Explainable Artificial Intelligence (XAI) for Video Analysis
We employ a Theory of Mind (X-ToM) approach in which an explicit representation of the users' mental model is inferred and applied to the tasks of Visual Question Answering (VQA) on video analysis. Please visit XAI4VideoAnalysis for more details.
Self-driven Progressive Learning System for Large-scale Visual Recognition
We developed a rational yet cost-effective pipeline to significantly decrease the amount of user annotations for improving large-scale visual recognition (e.g., face identification and object detection). Specifically, our system mines from unlabeled and partially labeled images by automatically distinguishing the samples with high prediction confidences, which can be easily and faithfully recognized by computers via a simple-to-complex fashion, and low-confident ones, which can be labeled by active users in an interactive complex-to-simple manner.

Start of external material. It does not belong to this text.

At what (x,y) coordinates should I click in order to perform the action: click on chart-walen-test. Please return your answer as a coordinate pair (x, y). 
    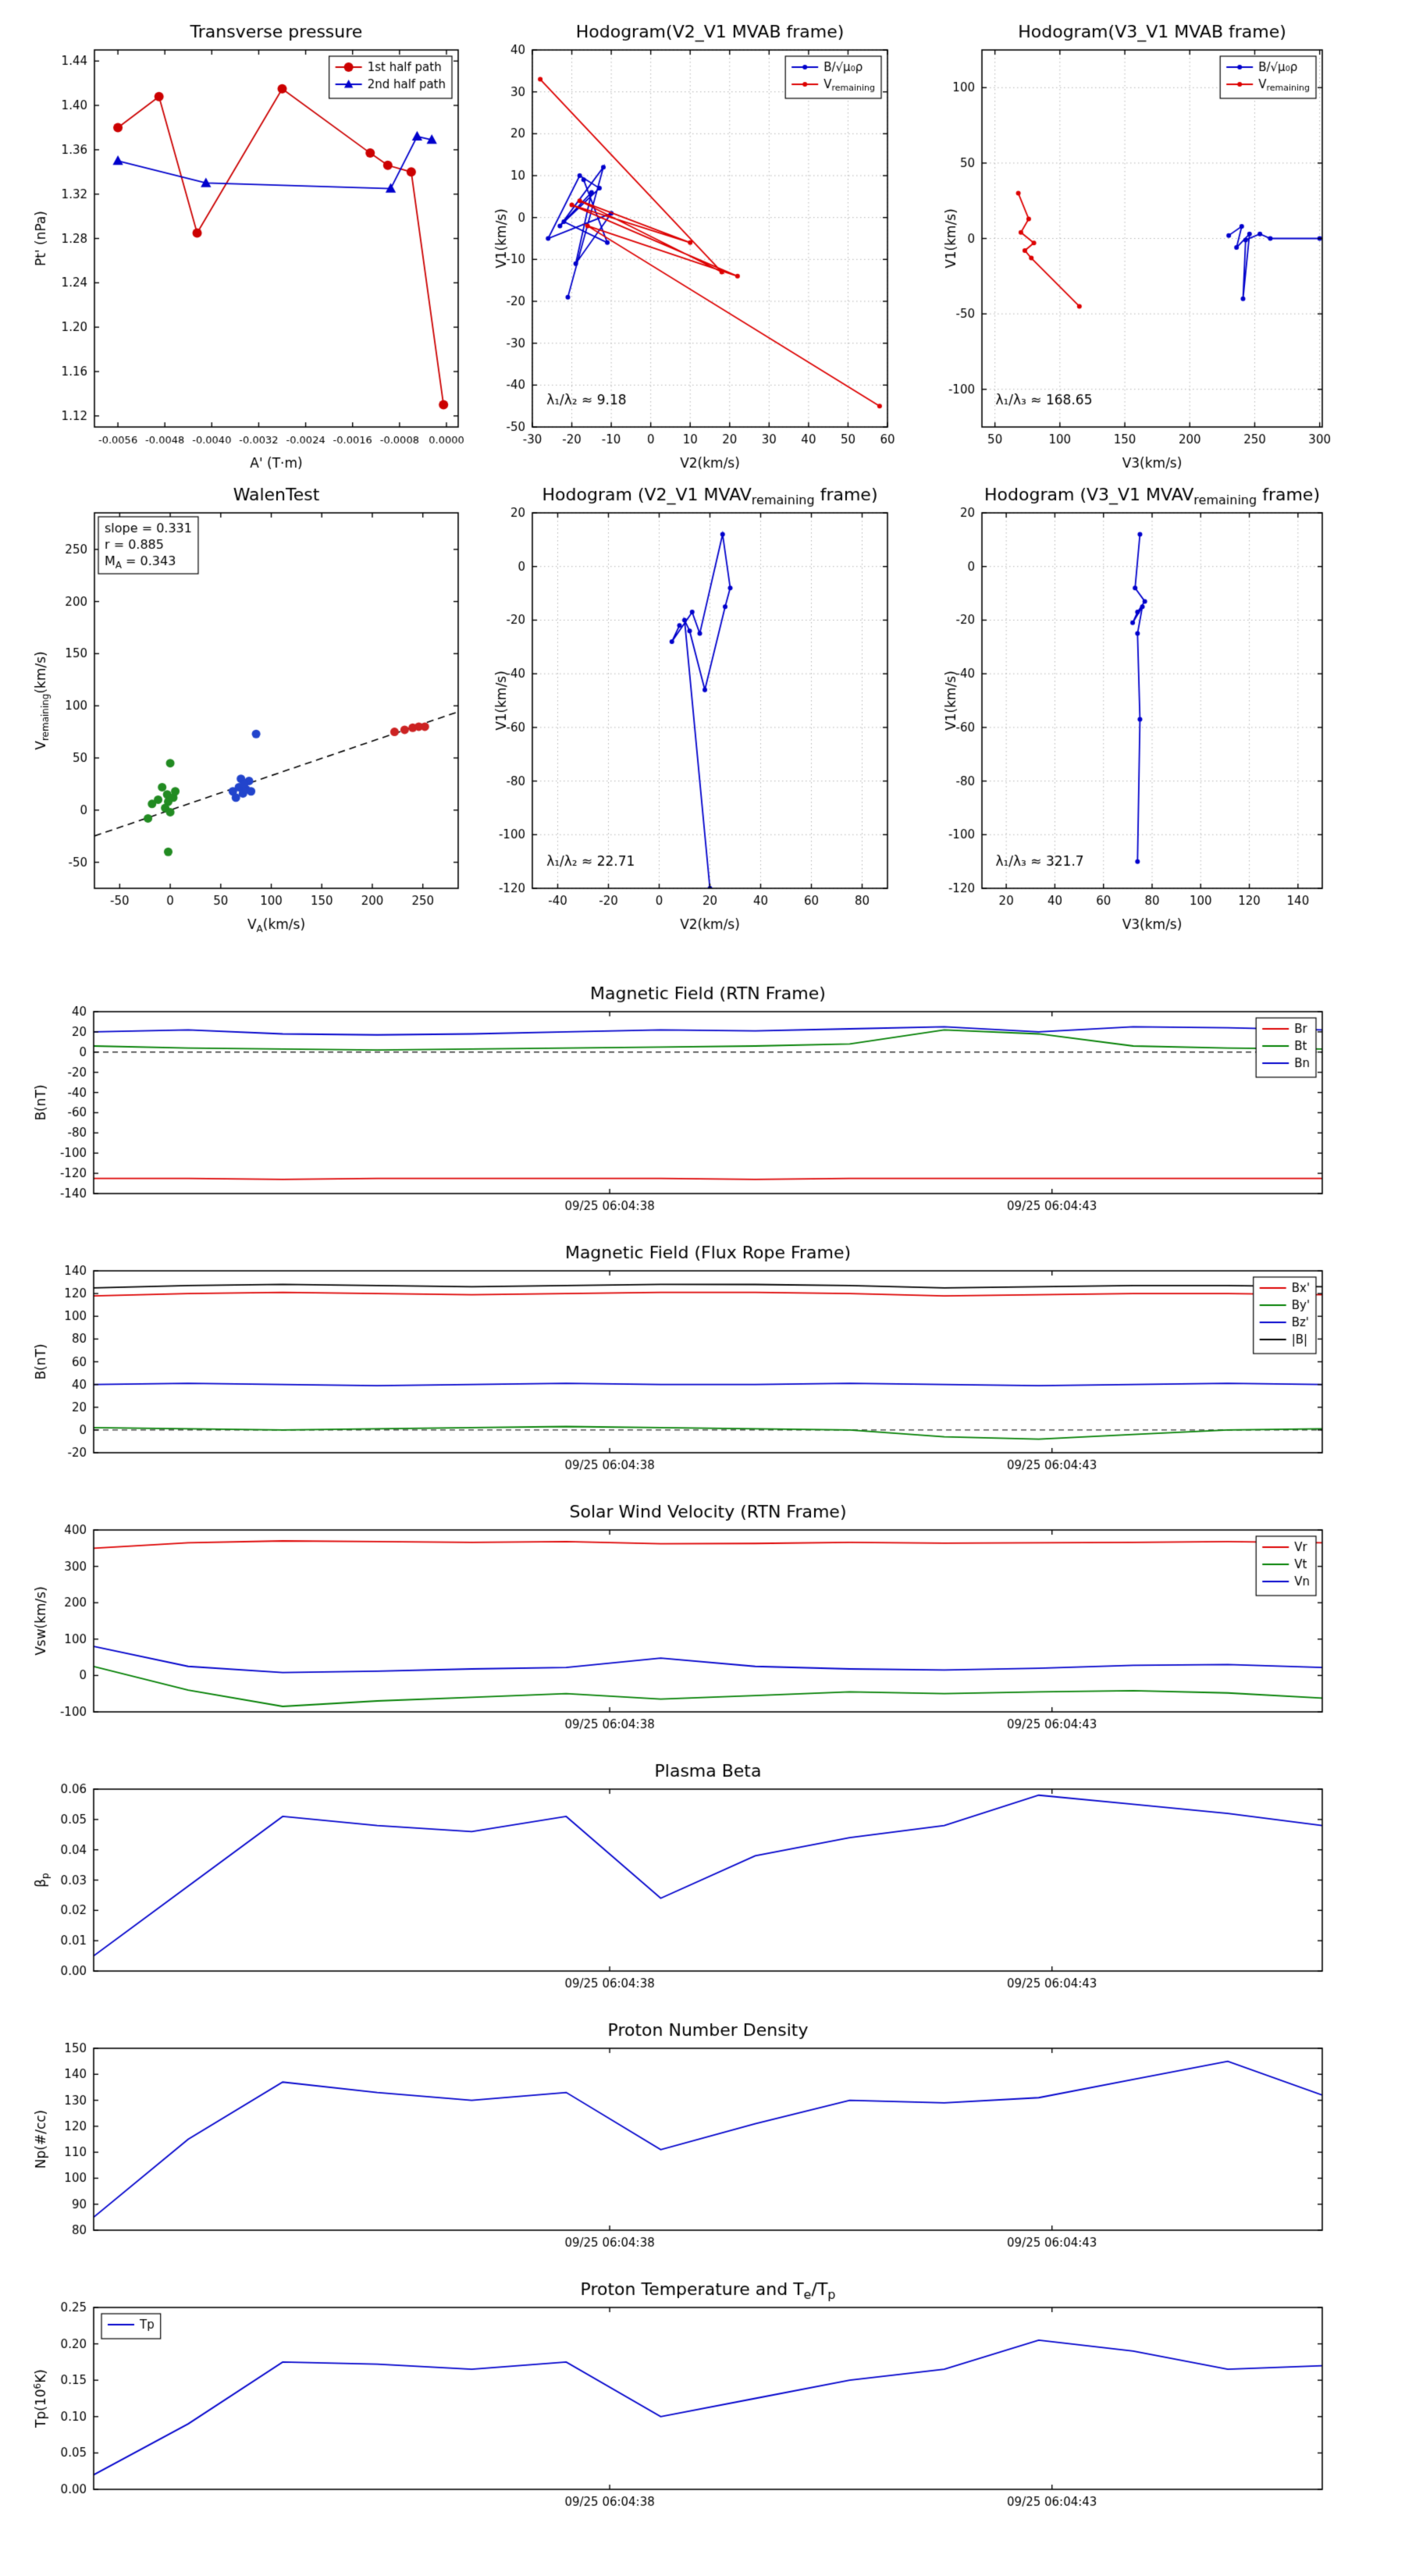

Network Acceleration on Embedded Devices
We presented a simple yet effective strategy to design lightweight network architectures. Moreover, we have also studied the fastest convolution algorithm (i.e., winograd) and further extended it with specific optimizations for the ARM Cortex-A15 (32bit) and Cortex A72 (64bit) chips.
Human-centric Analysis System
We proposed several methods to accomplish a real-time and high-accuracy system to predict 2D/3D human poses from depth or common RGB cameras. This system works efficiently and properly on mobile devices, e.g., MiBox 3.